- [What to work on] Would you reproduce every record exactly, leaving out the pictures?
+++ Data supplied
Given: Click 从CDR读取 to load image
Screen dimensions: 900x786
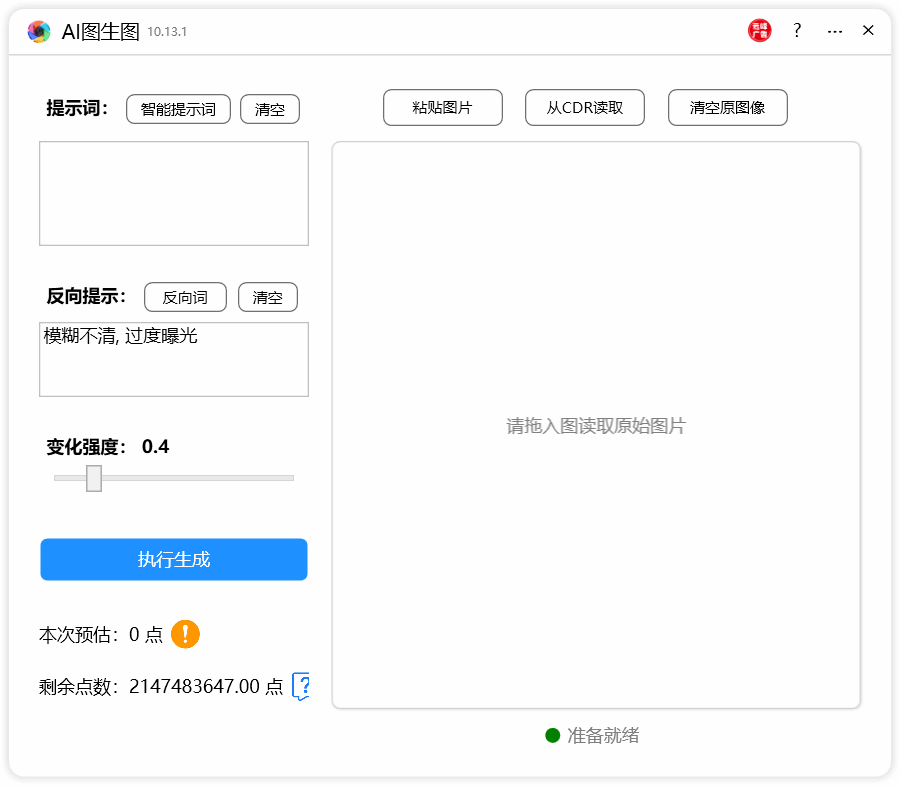Looking at the screenshot, I should point(584,108).
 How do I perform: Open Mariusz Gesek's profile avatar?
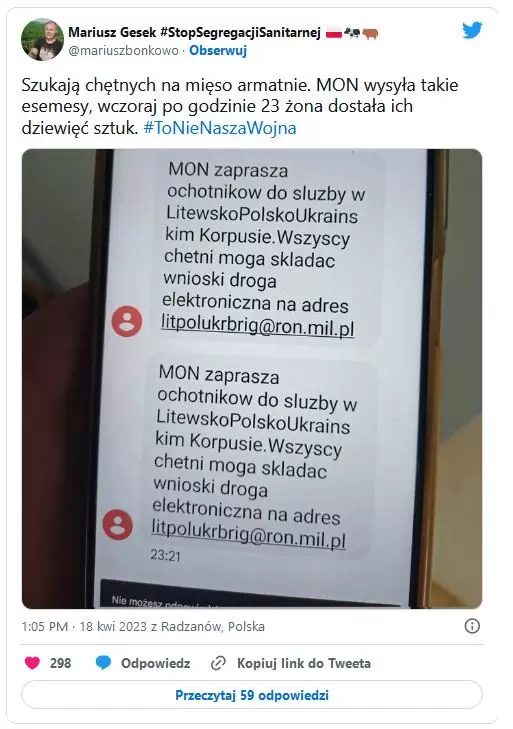tap(42, 40)
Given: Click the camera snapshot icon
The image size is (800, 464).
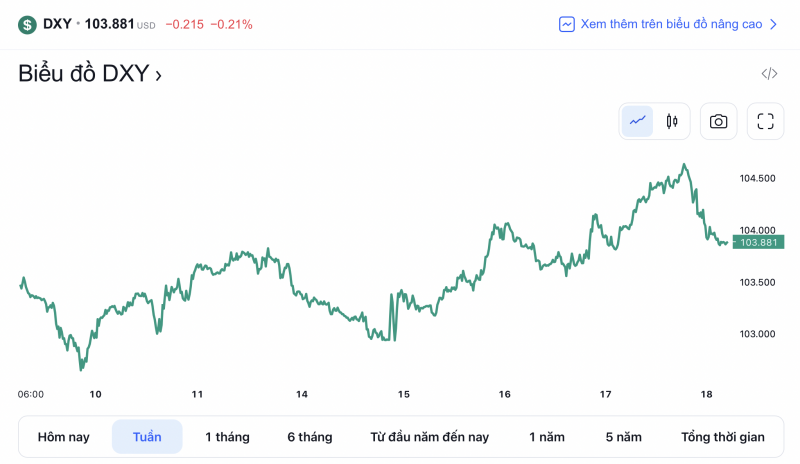Looking at the screenshot, I should click(x=718, y=122).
++++++
- [Exercise result]
Given: Click 从CDR读取 to load image
Screen dimensions: 900x786
Looking at the screenshot, I should point(584,108).
 How do I perform: Open Mariusz Gesek's profile avatar?
tap(42, 40)
Given: Click the camera snapshot icon
The image size is (800, 464).
Looking at the screenshot, I should click(x=718, y=122).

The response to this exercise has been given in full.